Uzbek union activist Fakhriddin Tillayev, in prison on a 10-year sentence and subjected to torture for attempting to organize an independent union for day laborers, was released over the weekend.
Tillayev’s release was among the results sought by a Cotton Campaign delegation, now in Tashkent, Uzbekistan’s capital, for unprecedented meetings with government officials, civil society advocates and human rights monitors to discuss the eradication of forced labor. During last fall’s harvest, the Uzbek government forced 336,000 people—including teachers, doctors and students—to work in the country’s cotton fields, picking a crop that generates nearly a quarter of the nation’s GDP, according to an International Labor Organization (ILO) survey. The Cotton Campaign believes the number of those forced to labor is higher.
Tillayev’s release “is a very positive step by the government,” says Solidarity Center Europe and Central Asia Regional Program Director Rudy Porter, who met with Tillayev after his release. Human Rights Watch, the Uzbek-German Forum for Human Rights, Cotton Campaign staff and the Solidarity Center all followed Tillayev’s case closely since his sentencing in 2014 and raised demands for his release in each meeting with the government.
Tillayev said he and Jumaniyazov were arrested after they collected membership applications for an independent union from many people looking for day labor at eight markets in Tashkent.
“They had no other work, they needed protection, they needed their own union.
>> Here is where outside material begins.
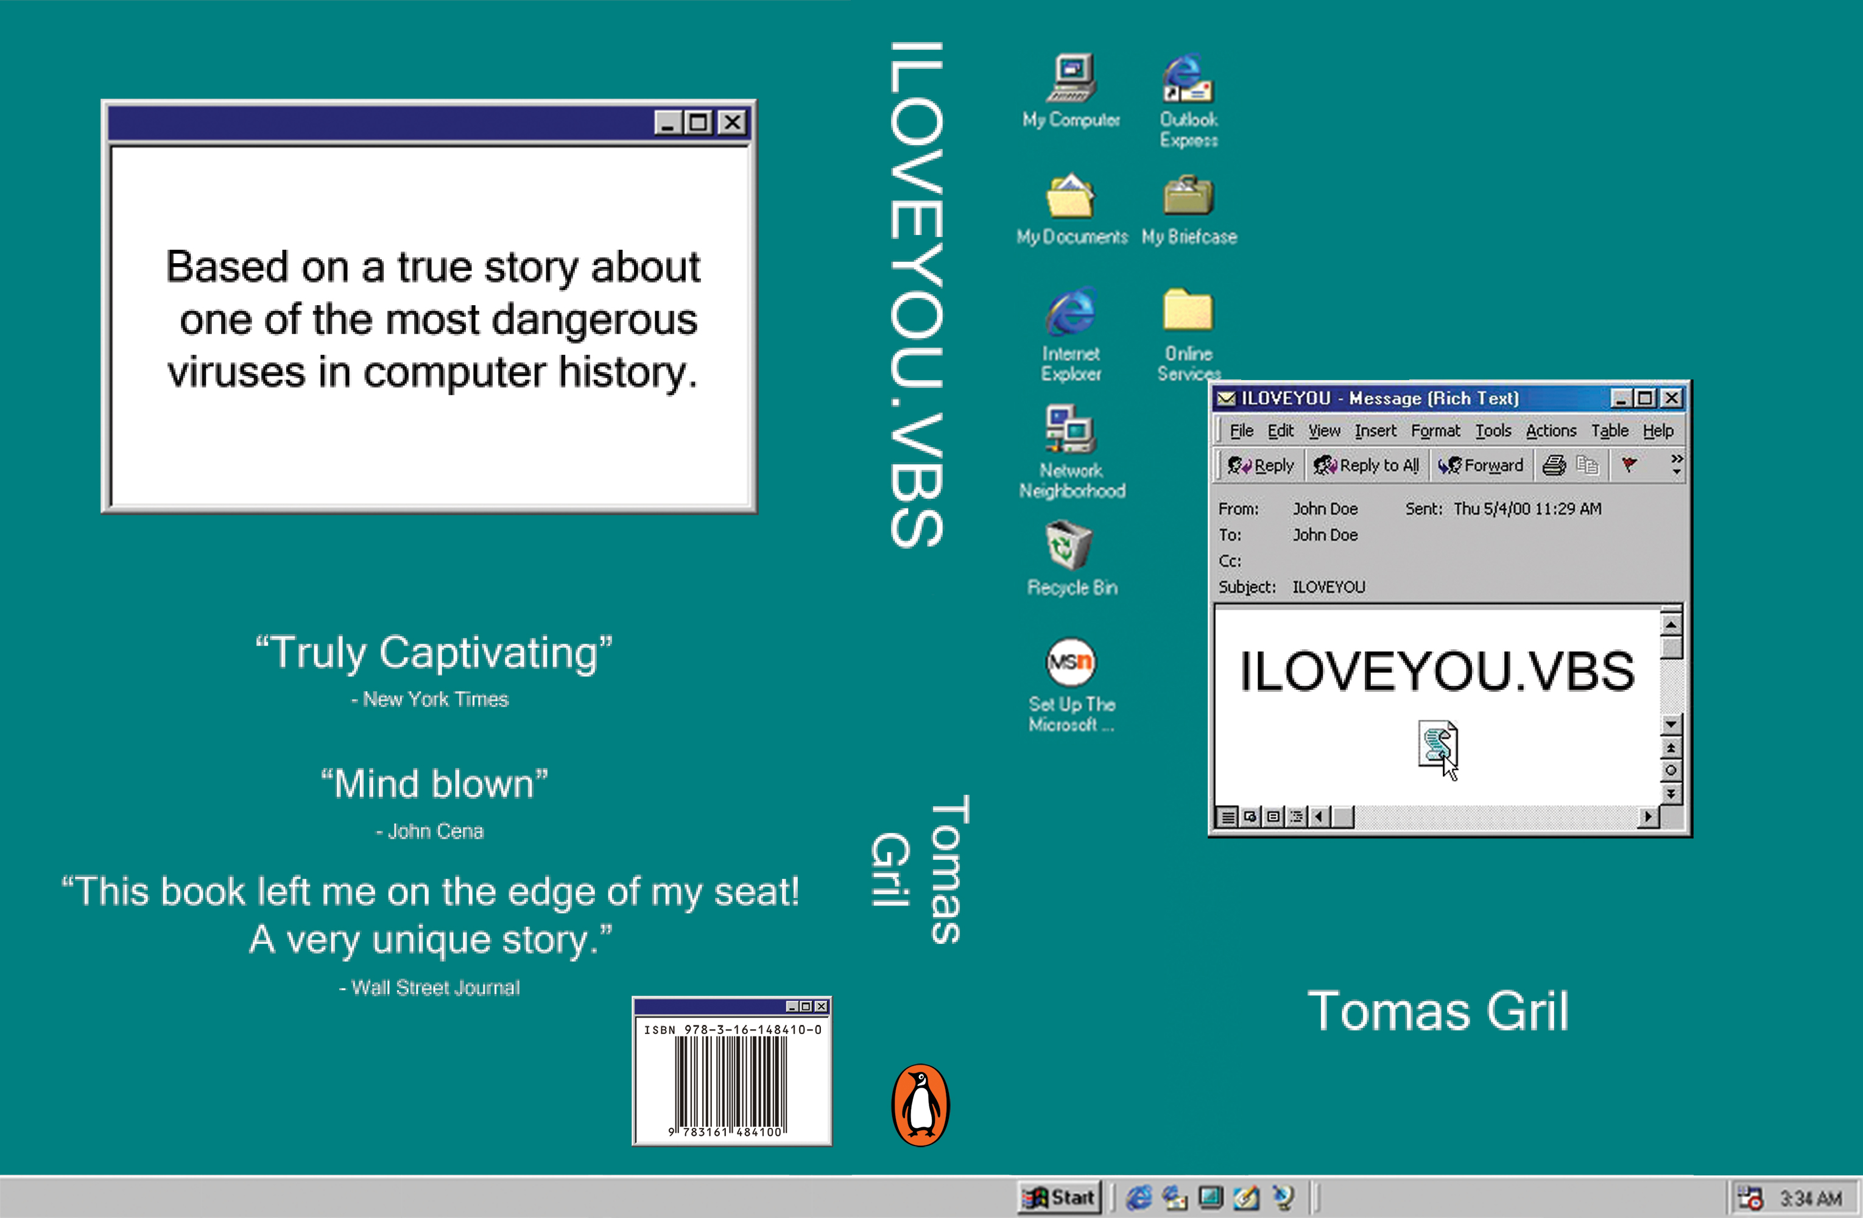Open Network Neighborhood desktop icon
Screen dimensions: 1863x1218
tap(1070, 429)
The Administrative Court fined each of us 7 million Soum [$875] because we organized an independent union. They banned the independent union. And then they came up with a criminal offense to put us away for good.”
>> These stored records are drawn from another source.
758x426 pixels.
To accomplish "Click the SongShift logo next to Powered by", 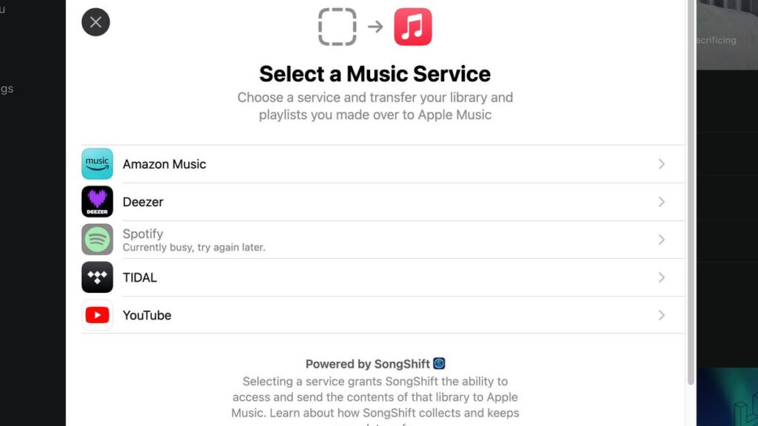I will [439, 364].
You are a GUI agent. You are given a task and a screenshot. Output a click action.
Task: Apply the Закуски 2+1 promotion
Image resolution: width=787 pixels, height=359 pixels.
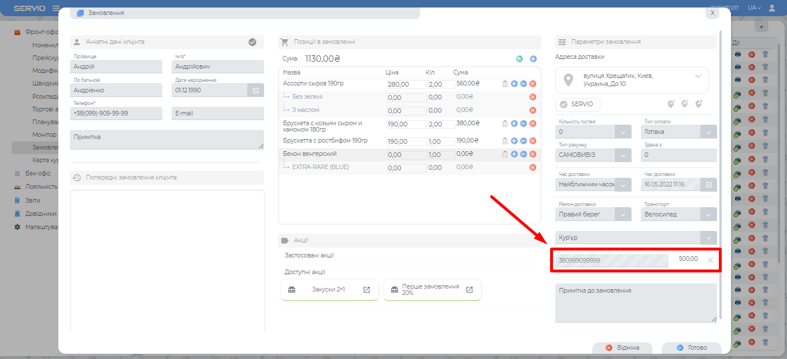pyautogui.click(x=329, y=289)
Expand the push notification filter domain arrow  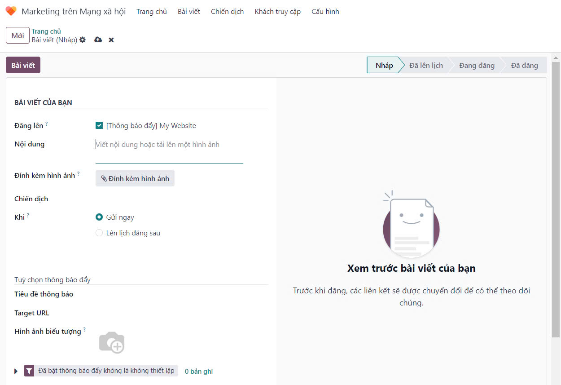pos(16,372)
Seeking a Formal Plan to Dismantle State-Sponsored Forced Labor
Cotton Campaign coalition representatives are in Uzbekistan seeking legal and policy reforms to end the mobilization of education and healthcare workers to harvest cotton. They also are calling for an to end the practice of forcing those who refuse to go to the fields to pay for replacement workers.
The delegation seeks a formal plan to dismantle the forced labor system, and an accountability mechanism that allows for secure complaints and legal actions against officials who mobilize citizens. The Cotton Campaign delegation does not include forced labor monitors and will not assess Uzbekistan’s progress toward eliminating forced and child labor in cotton production.
Steve Swerdlow from Human Rights Watch says “one of the biggest developments in Uzbekistan has been the release of political prisoners.” Credit: Solidarity Center/Tula Connell
The Cotton Campaign sees these meetings as among “recent encouraging signs that the Uzbek government is willing to talk about the subject of forced labor.” Last week, the government released journalists imprisoned on political grounds.
Noting that Uzbekistan has released 28 political prisoners in the past 20 months, Steve Swerdlow, Human Rights Watch Central Asia researcher, says “one of the biggest developments in Uzbekistan has been the release of political prisoners.” Swerdlow spoke May 14 as part of an Uzbekistan-sponsored press conference in Washington, D.C., to discuss its progress on human rights and prospects for improvement.
Uzbek President Shavkat Mirziyoyev acknowledged forced labor in cotton production in a speech at the United Nations in September, the first time a high-ranking Uzbek government official had done so in a public forum. Mirziyoyev again repudiated forced labor in April when he referenced teachers being mobilized for street cleaning and other “public works.” With its partners in the Cotton Campaign, the Solidarity Center advocates for the complete eradication of forced labor and forced child labor in Uzbekistan.